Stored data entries

────────

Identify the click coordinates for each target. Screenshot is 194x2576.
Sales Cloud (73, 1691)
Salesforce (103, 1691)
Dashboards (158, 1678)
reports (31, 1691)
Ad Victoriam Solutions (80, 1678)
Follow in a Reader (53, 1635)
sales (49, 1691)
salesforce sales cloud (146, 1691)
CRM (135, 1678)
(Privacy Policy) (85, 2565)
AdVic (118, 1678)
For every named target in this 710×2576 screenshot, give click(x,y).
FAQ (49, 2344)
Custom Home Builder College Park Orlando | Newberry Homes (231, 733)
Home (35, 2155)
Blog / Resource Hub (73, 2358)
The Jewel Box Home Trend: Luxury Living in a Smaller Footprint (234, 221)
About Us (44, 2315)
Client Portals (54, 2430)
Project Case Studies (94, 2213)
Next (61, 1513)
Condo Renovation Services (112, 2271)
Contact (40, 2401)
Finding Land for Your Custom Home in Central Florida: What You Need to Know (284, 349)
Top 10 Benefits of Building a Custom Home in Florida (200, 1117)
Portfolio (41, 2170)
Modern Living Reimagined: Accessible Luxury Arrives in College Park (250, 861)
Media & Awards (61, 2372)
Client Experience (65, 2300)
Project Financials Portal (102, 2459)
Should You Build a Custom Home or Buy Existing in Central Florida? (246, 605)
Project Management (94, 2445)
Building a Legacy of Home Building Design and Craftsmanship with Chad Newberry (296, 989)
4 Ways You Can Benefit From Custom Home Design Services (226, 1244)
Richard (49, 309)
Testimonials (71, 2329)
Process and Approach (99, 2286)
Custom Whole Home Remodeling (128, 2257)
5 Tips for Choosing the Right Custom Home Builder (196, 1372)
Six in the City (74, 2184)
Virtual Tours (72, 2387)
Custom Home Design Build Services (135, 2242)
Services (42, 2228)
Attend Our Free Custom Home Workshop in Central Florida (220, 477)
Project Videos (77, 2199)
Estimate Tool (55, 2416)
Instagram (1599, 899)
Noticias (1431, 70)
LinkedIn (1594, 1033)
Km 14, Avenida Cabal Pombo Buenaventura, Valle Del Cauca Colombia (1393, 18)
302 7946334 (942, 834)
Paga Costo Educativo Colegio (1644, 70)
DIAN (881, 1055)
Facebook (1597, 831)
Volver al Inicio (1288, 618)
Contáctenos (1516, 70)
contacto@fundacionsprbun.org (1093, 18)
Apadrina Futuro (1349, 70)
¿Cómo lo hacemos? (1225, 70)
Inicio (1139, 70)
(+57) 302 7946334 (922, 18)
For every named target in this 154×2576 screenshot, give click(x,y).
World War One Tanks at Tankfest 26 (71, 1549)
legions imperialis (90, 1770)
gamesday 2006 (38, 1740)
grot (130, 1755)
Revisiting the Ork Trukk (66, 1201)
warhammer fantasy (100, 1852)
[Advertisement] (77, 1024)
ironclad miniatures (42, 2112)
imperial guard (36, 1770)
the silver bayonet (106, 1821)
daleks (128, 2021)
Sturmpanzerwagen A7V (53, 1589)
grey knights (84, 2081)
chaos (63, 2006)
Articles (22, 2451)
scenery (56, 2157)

────────

## Task requirements
Write out only those lines that fall between the one containing "Sturmpanzerwagen A7V (53, 1589)" and the end of the entries, the first and last included, exactly as they read.

## Solution below
Sturmpanzerwagen A7V (53, 1589)
grey knights (84, 2081)
chaos (63, 2006)
Articles (22, 2451)
scenery (56, 2157)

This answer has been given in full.